Abstract

Osundare's involvement in performative poetry is an attempt to fulfill her social responsibilities and connect with her community as her collective poetry is expressed through performance. The rhetoric of his poems and the structure of their presentation explains why he uses the techniques and resources of the African oral tradition in many of his poems. The purpose of this study is to explore the intertextual relationship between the second generation of Nigerian artists and the new Nigerian artists in terms of colonial influences and relationships. This study shows that poet Niyi Osundare is a second generation iconoclast through which he influenced the poetic landscape of contemporary Nigeria.

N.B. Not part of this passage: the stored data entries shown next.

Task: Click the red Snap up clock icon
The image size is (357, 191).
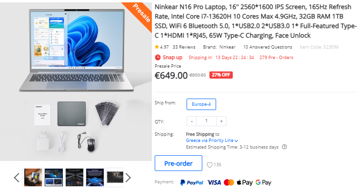Action: pos(158,57)
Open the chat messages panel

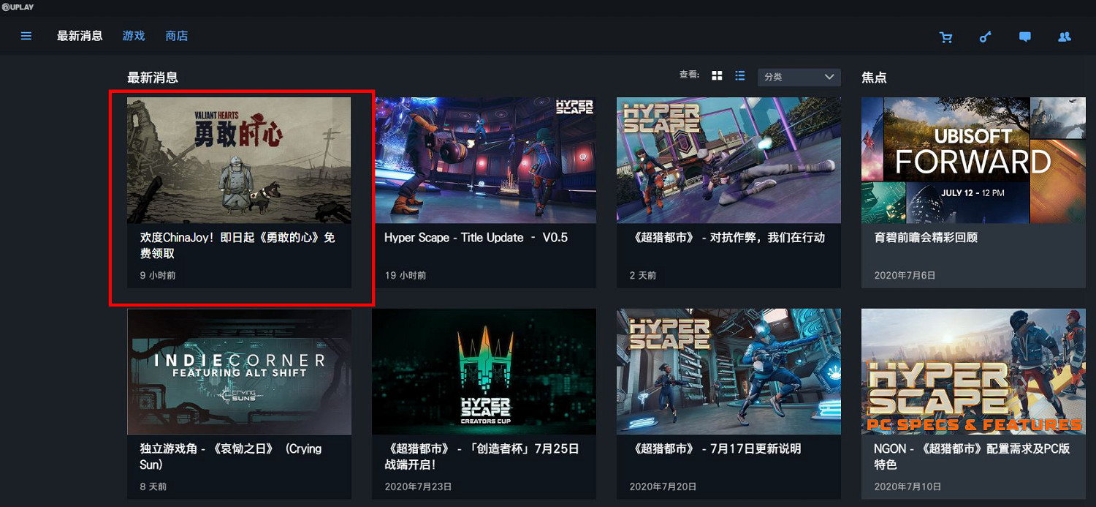(x=1024, y=37)
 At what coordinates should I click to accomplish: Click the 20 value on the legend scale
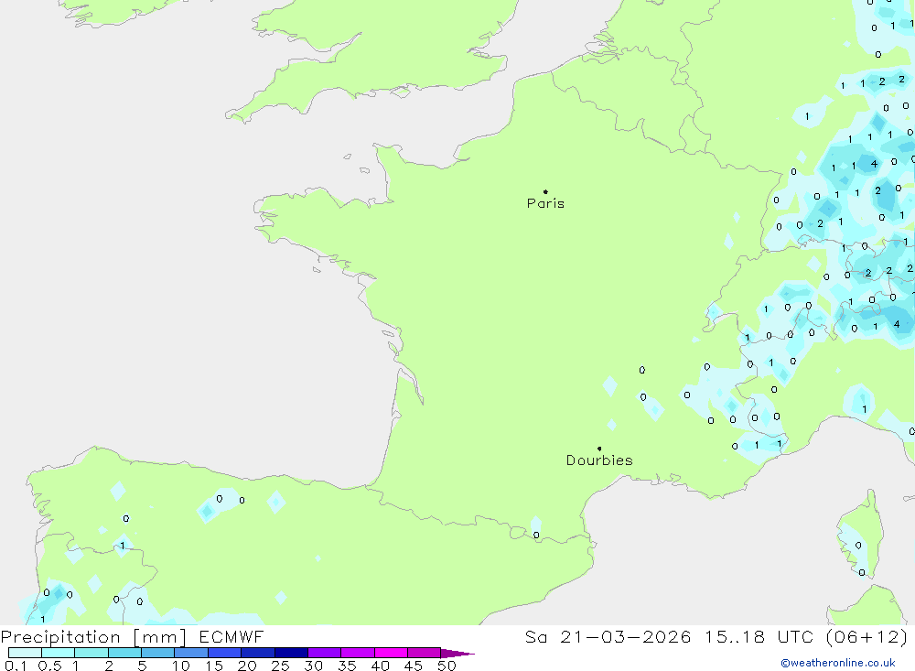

This study shows that contemporary poets are not significant and methodologically influential to other secular poetic texts, so the aesthetic principle of poetry is emphasized when the dialogue between texts is seen in the form of Osundare poetry. Osundare tells about the paradigm shift of intertextual relations from a vertical point of view, and the artistic practices preserved from the colonial period are the vertical practices of the postcolonial space. The research is qualitative in nature and primarily analyzed primary and secondary data from the literature, original research and literature review. This study also uses poststructuralist intertextuality as a theoretical framework to explore the extent of intertextual relationships. This study suggests that in order to understand recent Nigerian poetry in English, there is an urgent need to explore the history of their intertextuality. Beyond the intertextual dimension, this study demonstrates that the symbiotic relationship between power and traditional formation provides an ontological framework for examining the aesthetic experience of recent English poetry in Nigeria.